3 replies to this topic

[mikewild]

Logfile of HijackThis v1.99.1 Scan saved at 20:12:54, on 24/10/2006 Platform: Windows XP SP2 (WinNT 5.01.2600) MSIE: Internet Explorer v6.00 SP2 (6.00.2900.2180) Hi I've suddenly started getting 30+ mail delivery failures each day which are being sent to my e-mail address, but which I certainly didn't send. Interestingly, the senders address appears to be a random set of letters at my e-mail account. However the original e-mail does not appear in my sent items. These e-mails are then being bounced back by various blockers and filters on the web. I've got the latest McAffee anti virus software up and running - but that doesn't seem to be picking anything up. Any ideas? Regards Mike

[Doug]

Hi mikewild,

You've got a worm that is beyond annoying and in the realm of dangerous to your personal information and the personal address and information of anyone in your friends list or address book.

You can do a few things to get partially cleaned up and better ready to receive assistance over in the Malware Removal Forum, where you will ultimately need to go for expert assistance.

Please download, update, and run Spybot Search & Destroy and Ad-Aware SE Personal (both are free)
Download SpyBot Search & Destroy
Download (Free Version) Ad-Aware Personal
(The (Free) download is the fourth column)

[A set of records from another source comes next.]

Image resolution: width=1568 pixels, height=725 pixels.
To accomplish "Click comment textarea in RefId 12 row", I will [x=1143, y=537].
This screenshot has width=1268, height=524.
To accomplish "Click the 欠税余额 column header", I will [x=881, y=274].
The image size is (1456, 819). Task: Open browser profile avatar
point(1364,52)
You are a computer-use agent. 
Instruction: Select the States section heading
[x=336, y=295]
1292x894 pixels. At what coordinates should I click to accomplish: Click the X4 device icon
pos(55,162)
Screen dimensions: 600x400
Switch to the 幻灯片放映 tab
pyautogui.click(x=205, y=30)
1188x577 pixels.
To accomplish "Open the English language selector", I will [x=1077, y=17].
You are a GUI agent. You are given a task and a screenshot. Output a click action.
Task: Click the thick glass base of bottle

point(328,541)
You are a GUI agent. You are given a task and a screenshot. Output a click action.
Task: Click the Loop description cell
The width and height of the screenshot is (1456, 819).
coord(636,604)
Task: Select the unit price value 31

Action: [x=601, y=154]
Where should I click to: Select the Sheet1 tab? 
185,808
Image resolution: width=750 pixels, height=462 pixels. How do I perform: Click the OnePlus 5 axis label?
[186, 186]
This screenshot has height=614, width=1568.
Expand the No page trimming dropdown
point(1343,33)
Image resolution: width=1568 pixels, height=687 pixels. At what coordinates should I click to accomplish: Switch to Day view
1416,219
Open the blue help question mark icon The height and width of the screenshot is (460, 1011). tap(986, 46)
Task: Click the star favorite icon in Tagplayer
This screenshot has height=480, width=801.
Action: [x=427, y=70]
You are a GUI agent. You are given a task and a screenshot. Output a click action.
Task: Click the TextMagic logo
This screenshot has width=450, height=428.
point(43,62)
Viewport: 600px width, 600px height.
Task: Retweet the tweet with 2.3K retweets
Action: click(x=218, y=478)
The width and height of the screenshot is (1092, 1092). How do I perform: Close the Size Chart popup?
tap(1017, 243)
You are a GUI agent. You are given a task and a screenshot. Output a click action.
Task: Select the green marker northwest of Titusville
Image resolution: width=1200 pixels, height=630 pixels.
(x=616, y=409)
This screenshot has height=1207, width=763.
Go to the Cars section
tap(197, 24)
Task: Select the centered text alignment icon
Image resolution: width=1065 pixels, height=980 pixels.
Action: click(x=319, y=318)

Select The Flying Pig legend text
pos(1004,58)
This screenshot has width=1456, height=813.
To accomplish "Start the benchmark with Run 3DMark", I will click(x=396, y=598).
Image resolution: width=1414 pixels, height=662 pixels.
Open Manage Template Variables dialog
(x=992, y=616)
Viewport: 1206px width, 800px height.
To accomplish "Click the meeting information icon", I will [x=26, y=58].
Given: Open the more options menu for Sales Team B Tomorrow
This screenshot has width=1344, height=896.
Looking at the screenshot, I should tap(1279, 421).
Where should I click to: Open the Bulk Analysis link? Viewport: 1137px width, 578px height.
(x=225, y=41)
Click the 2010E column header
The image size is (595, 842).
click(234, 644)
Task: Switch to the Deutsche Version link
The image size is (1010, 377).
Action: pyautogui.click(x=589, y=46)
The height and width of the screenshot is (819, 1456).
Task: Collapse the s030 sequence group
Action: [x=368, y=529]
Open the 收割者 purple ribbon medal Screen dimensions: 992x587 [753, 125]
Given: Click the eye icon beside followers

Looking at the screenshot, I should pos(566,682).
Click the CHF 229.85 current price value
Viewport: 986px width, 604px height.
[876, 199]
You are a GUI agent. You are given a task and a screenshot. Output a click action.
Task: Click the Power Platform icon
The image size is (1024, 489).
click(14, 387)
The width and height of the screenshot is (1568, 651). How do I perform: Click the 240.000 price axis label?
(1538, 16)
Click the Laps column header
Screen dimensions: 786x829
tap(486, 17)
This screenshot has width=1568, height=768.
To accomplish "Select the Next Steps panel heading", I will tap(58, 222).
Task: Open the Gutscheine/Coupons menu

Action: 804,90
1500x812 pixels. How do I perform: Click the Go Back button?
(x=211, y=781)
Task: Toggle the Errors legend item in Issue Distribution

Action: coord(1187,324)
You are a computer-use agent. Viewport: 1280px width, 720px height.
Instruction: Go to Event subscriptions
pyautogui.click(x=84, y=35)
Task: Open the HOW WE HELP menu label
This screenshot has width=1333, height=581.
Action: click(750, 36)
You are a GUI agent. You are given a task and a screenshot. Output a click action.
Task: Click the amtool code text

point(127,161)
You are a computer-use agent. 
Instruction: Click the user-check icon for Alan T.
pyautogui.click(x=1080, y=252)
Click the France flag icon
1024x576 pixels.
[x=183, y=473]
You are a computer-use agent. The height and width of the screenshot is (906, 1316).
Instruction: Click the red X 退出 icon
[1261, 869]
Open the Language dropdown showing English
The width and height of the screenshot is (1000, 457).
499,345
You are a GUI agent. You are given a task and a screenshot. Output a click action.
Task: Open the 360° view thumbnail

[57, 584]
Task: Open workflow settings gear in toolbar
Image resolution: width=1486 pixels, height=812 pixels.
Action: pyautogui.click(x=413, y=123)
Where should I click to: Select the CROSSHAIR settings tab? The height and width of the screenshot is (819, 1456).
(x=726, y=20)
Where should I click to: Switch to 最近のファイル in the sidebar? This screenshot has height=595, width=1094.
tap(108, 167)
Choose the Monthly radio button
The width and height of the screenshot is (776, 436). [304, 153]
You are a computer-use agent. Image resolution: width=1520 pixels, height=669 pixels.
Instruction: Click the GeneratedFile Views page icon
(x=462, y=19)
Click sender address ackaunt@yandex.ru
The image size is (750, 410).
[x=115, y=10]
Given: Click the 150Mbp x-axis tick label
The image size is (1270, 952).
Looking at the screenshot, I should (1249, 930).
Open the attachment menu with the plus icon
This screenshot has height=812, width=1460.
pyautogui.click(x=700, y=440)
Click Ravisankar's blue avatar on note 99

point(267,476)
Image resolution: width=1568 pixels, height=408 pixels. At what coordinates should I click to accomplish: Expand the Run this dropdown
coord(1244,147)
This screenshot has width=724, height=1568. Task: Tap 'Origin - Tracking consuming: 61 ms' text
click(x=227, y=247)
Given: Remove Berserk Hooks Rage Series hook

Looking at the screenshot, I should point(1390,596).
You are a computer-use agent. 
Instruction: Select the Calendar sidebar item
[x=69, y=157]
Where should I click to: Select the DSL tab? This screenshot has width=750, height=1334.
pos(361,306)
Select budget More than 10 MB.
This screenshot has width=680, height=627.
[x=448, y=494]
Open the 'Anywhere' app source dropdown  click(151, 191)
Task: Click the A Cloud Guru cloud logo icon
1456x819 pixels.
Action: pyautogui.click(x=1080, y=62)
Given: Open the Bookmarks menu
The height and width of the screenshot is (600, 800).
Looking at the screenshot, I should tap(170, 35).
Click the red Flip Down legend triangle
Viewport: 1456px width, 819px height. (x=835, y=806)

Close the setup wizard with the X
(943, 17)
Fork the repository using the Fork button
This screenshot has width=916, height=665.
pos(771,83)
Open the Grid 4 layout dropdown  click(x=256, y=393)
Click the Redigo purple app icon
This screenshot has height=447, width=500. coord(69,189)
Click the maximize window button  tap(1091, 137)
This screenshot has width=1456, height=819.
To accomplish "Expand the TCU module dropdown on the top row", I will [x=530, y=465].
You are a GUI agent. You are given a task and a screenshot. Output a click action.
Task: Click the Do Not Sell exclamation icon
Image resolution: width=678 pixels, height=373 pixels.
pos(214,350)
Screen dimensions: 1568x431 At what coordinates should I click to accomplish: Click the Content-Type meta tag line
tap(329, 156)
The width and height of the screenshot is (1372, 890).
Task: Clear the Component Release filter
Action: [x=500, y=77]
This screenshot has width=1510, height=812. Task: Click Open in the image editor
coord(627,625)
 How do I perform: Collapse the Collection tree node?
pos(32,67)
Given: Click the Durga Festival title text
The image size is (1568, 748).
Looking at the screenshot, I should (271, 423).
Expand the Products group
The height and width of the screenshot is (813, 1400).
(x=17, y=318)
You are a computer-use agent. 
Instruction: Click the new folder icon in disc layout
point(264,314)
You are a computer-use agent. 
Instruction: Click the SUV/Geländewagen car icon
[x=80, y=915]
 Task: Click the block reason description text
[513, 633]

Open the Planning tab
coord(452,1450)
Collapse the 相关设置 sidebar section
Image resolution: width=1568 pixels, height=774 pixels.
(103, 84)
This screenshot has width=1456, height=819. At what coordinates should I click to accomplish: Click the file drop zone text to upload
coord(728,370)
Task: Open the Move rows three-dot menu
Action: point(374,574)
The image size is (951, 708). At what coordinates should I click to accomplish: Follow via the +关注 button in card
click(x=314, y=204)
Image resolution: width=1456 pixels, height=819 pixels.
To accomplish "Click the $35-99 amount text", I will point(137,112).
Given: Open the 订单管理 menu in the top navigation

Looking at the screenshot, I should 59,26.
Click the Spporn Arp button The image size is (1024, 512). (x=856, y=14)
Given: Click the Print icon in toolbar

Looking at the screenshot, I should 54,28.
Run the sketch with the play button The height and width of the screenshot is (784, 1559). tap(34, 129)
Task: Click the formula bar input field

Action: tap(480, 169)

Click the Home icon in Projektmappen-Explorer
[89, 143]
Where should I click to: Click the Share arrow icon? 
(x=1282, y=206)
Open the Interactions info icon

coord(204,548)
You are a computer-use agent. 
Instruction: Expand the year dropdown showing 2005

If you need instructions for the above download, installation, update and run, read here:
How to install and setup SpyBot S & D and Ad-Aware

Next:
To get rid of Temp and Temporary Internet Files where this kind of malware hides and gets its first toe-hold in a machine:
Download, install and Run CleanUp! 4.51
http://www.stevengould.org

Next:
Run the following Online scans and post their Report back into this Forum Thread
Run Panda ActiveScan
Panda Active Scan
Run AVG Ewido Online Scan
AVG Ewido Online Scan


Next:
Create a New Folder on your C:\ Drive and Rename is to appear as follows --> C:\HiJackThis\

Go here to download HighJackThis.exe (fifth button down in the left-hand column)
Download HighJackThis.exe Here
Save HighJackThis.exe into your newly created Folder C:\HiJackThis\

Please run HighJackThis, by double clicking on HighJackThis.exe
Select "Run a system scan and save a log file"
HJT will scan your machine and create a NotePad Log of the HJT Scan.
In NotePad, Select Edit - Select All and then Copy

Paste the HighJackThis Log into the Malware Removal Forum as a New Topic, here:

http://forums.tomcoy...hp?showforum=27

Write a brief description of the problems you have encountered and give a link to this thread, so that the Expert will know what you've done up to this point.

Also include the link to this Forum where you will be posting your Panda ActiveScan and AVG Ewido Reports, since the Trusted Advisor that will respond to you over in the Malware Removal Forum will benefit from these reports.

Best Regards

[mikewild]

Many thanks Dough I've done just that, and the new post on the malware forum has now been posted Interestingly the AVG Ewido Online Scan didn't produce a log file since it thought my system was clean (it's definately not!) Let's see what the malware form comes back with Thanks for your help Mike

[Micah_6:8]

Consider this: It's possible you have no infection. Mass mailing email worms can "spoof" (falsify) the "from" address in emails they send. It's possible someone who has your email address in their addressbook has been infected with a mass mailing email worm that is using your email address as the "sender". But when the email is undeliverable, it get's bounced back to you. I used to run a website that received "bounced" emails almost everyday that we never sent. Obviously, someone who had the website email address in their addressbook was infected with such a worm. I looked at your HijackThis! log. Nothing of any consequence is present.